Stated problem A » In the Loganberry Festival passage, what does the quoted speaker say life is a matter of?

No wonder this year’s Loganberry Festival was so comfortable, so peaceful, so well-received.

Look at all the folks who were expressing themselves.

Look at all the people who were being themselves, creating life and joy and wisdom.

Artists, craftsmen, gourmet food creators, local vendors, famous poets, skilled musicians, pie-makers, pie-eaters and guys selling calendars for the Soroptimists.

“You see, life is not a period of testing. We need to get that out of our mind. Life is not a period of seeing how much we can stand or how much we can take. Life is a matter of seeing how much truth we can express. Get a positive concept in there. You are here to express the truth. That’s all. You are not here to see how much suffering you can take, how much sickness, how much antagonism you can take or stir.

Records to use »
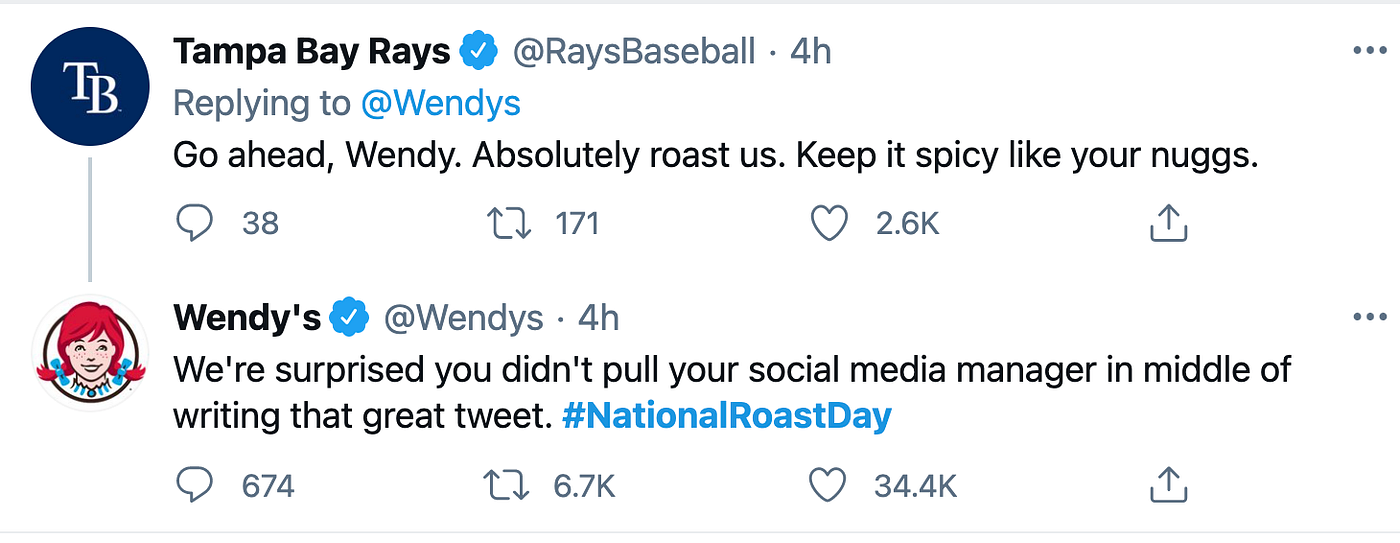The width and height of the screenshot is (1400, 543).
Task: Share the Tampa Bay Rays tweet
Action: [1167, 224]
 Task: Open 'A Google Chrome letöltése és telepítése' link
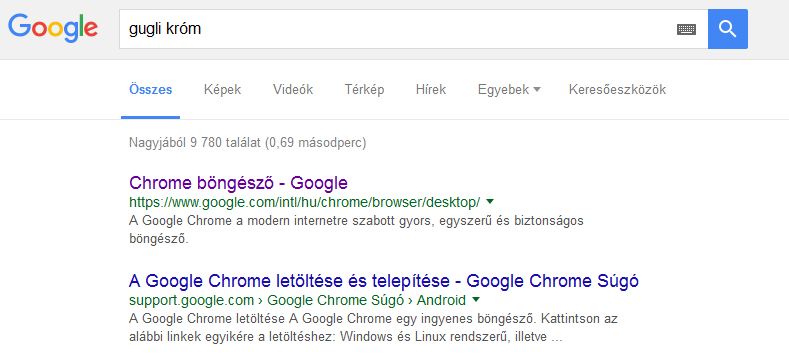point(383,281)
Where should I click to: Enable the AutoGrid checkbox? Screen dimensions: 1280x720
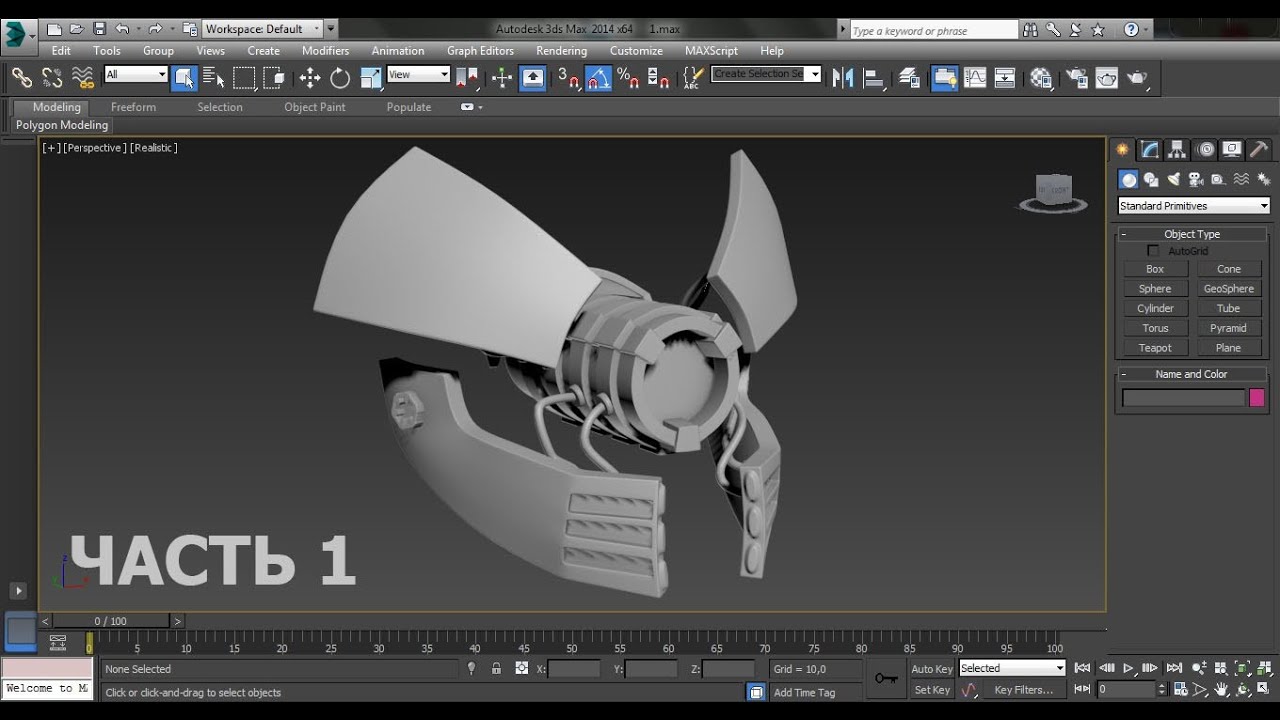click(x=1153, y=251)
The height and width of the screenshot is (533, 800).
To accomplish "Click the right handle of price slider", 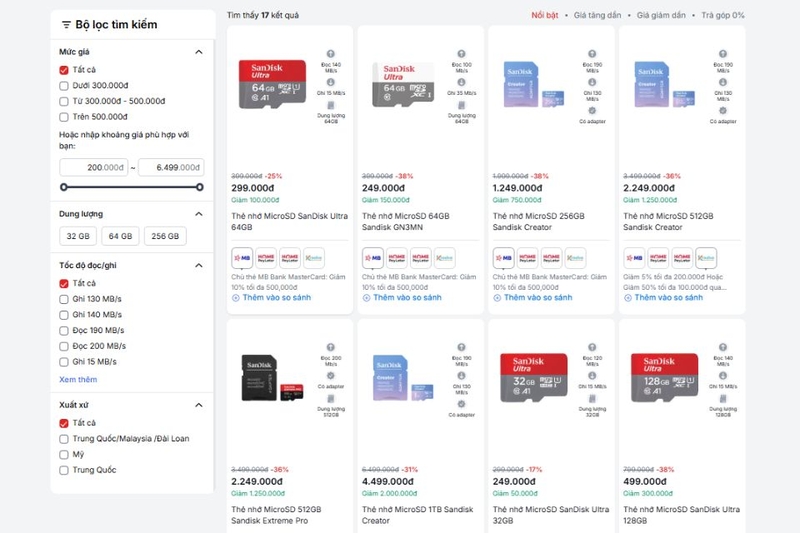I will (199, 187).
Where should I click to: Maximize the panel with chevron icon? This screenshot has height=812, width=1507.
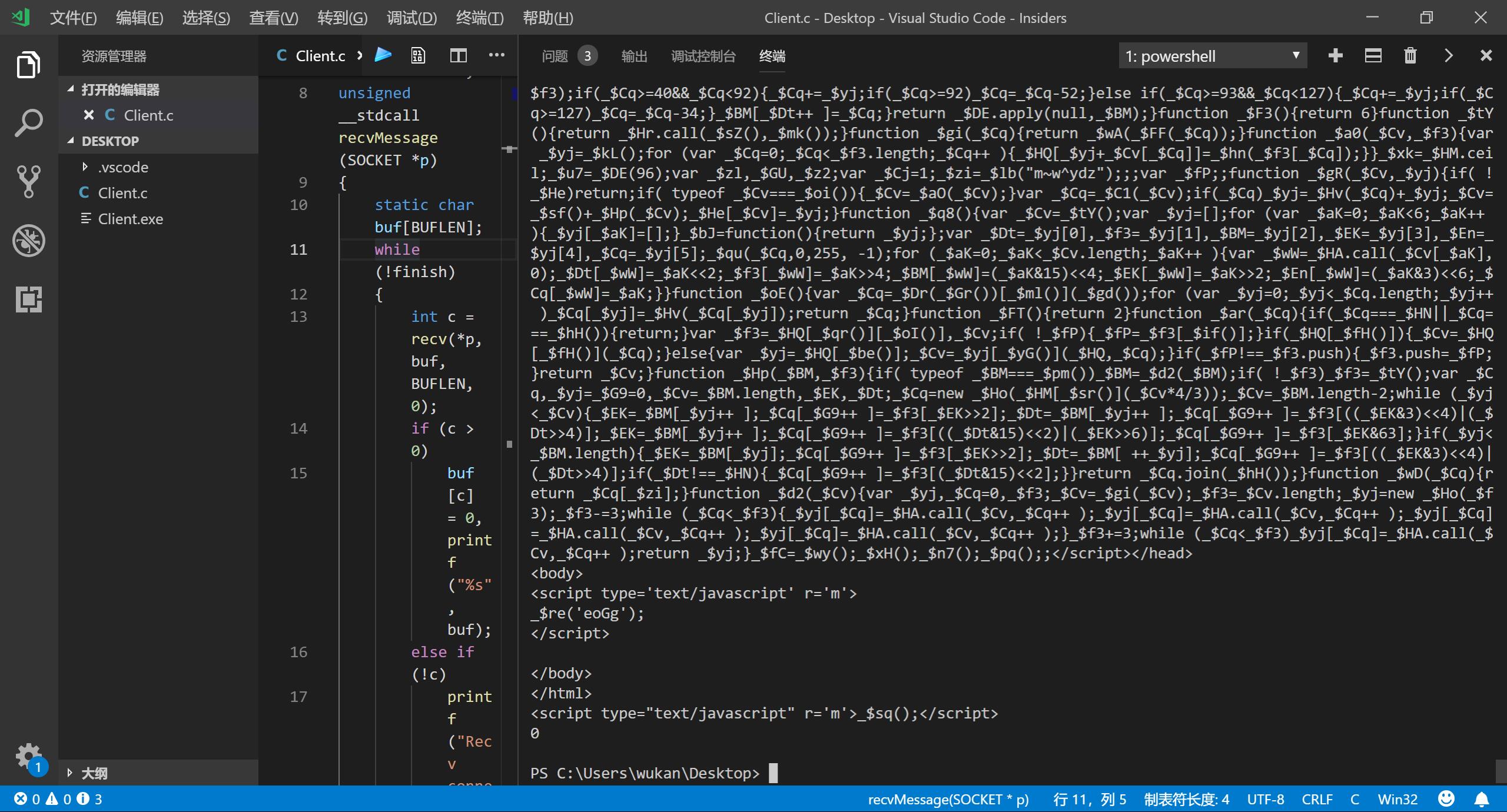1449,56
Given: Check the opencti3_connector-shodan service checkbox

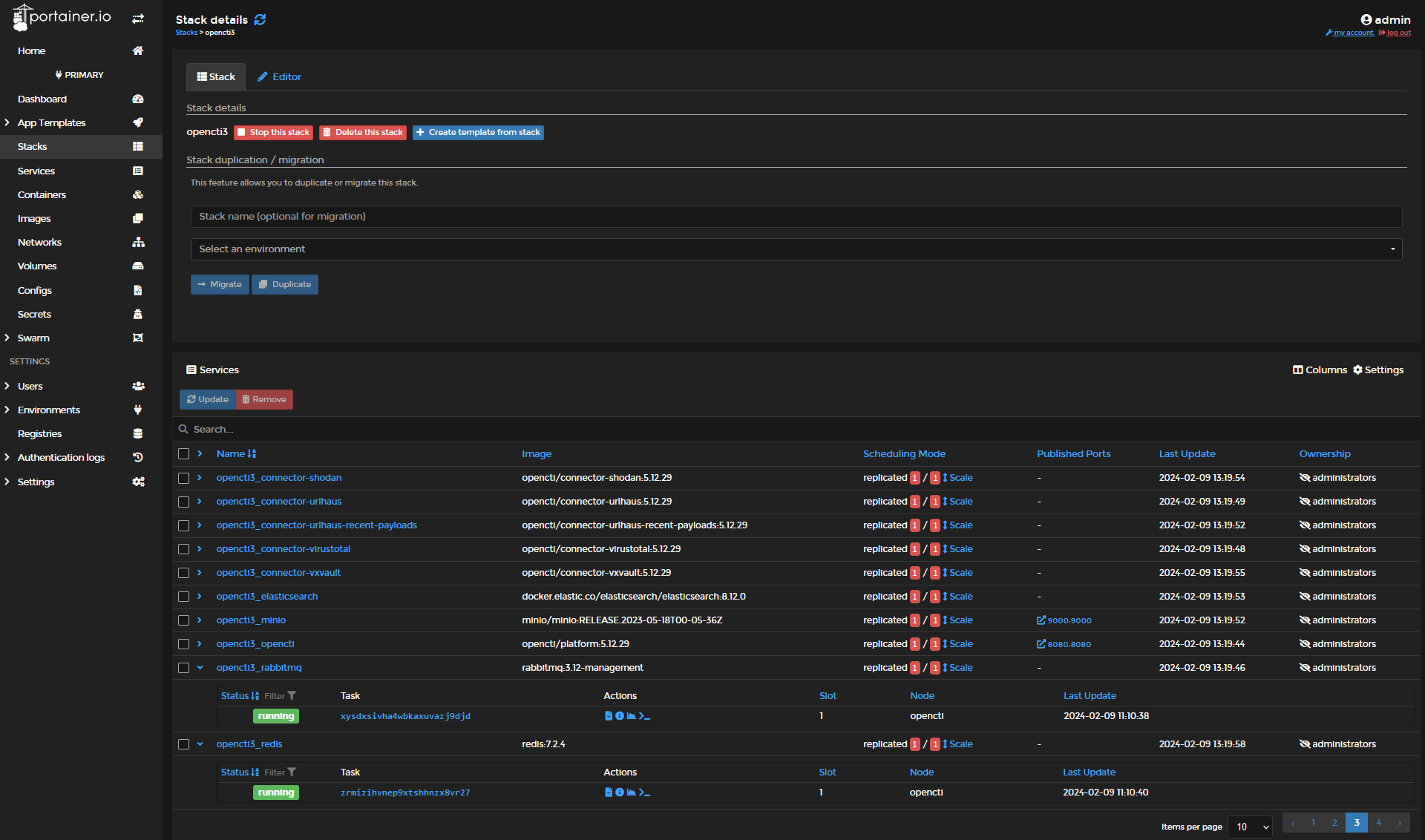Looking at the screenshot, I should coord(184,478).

Stated problem B » Rewrite the records from the line with "Given: Check the" through the end of the records, replacing "checkbox" with "toggle" and changing nothing else. Omit the pictures.

Written response A » Life is a matter of seeing how much truth we can express.

Written response B »
Given: Check the opencti3_connector-shodan service toggle

Looking at the screenshot, I should coord(184,478).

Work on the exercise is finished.